[Dataset excerpts]
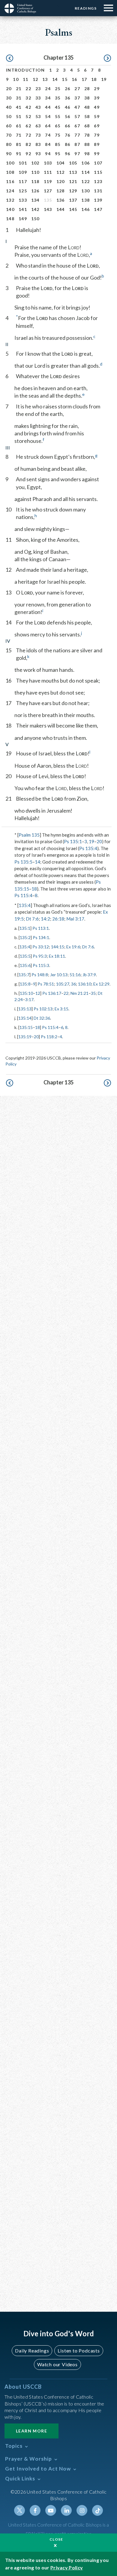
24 (48, 88)
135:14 (25, 1018)
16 (74, 79)
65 (58, 125)
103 (48, 162)
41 (19, 107)
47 (77, 107)
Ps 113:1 (40, 928)
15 (65, 79)
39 (97, 97)
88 (87, 144)
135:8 (25, 983)
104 (60, 162)
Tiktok (97, 2510)
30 (9, 97)
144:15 (57, 946)
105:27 (62, 983)
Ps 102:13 (43, 1008)
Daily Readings (32, 2350)
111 (48, 172)
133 (23, 200)
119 (48, 181)
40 (9, 107)
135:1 (25, 928)
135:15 (26, 1027)
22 (28, 88)
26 (67, 88)
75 (58, 135)
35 (58, 97)
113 (73, 172)
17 (84, 79)
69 (97, 125)
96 (67, 153)
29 (97, 88)
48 (87, 107)
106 (85, 162)
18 (94, 79)
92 (28, 153)
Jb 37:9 (89, 974)
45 (58, 107)
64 (48, 125)
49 (97, 107)
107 (98, 162)
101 (23, 162)
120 (60, 181)
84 (48, 144)
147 (98, 209)
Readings (86, 8)
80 (9, 144)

▸ What is required:
The output is the lines from the start of the data above through the line containing "26 (67, 88)", unchanged, with any picture left out.

▸ Completed task:
24 (48, 88)
135:14 (25, 1018)
16 (74, 79)
65 (58, 125)
103 (48, 162)
41 (19, 107)
47 (77, 107)
Ps 113:1 (40, 928)
15 (65, 79)
39 (97, 97)
88 (87, 144)
135:8 (25, 983)
104 (60, 162)
Tiktok (97, 2510)
30 (9, 97)
144:15 (57, 946)
105:27 (62, 983)
Ps 102:13 (43, 1008)
Daily Readings (32, 2350)
111 (48, 172)
133 (23, 200)
119 (48, 181)
40 (9, 107)
135:1 (25, 928)
135:15 (26, 1027)
22 (28, 88)
26 (67, 88)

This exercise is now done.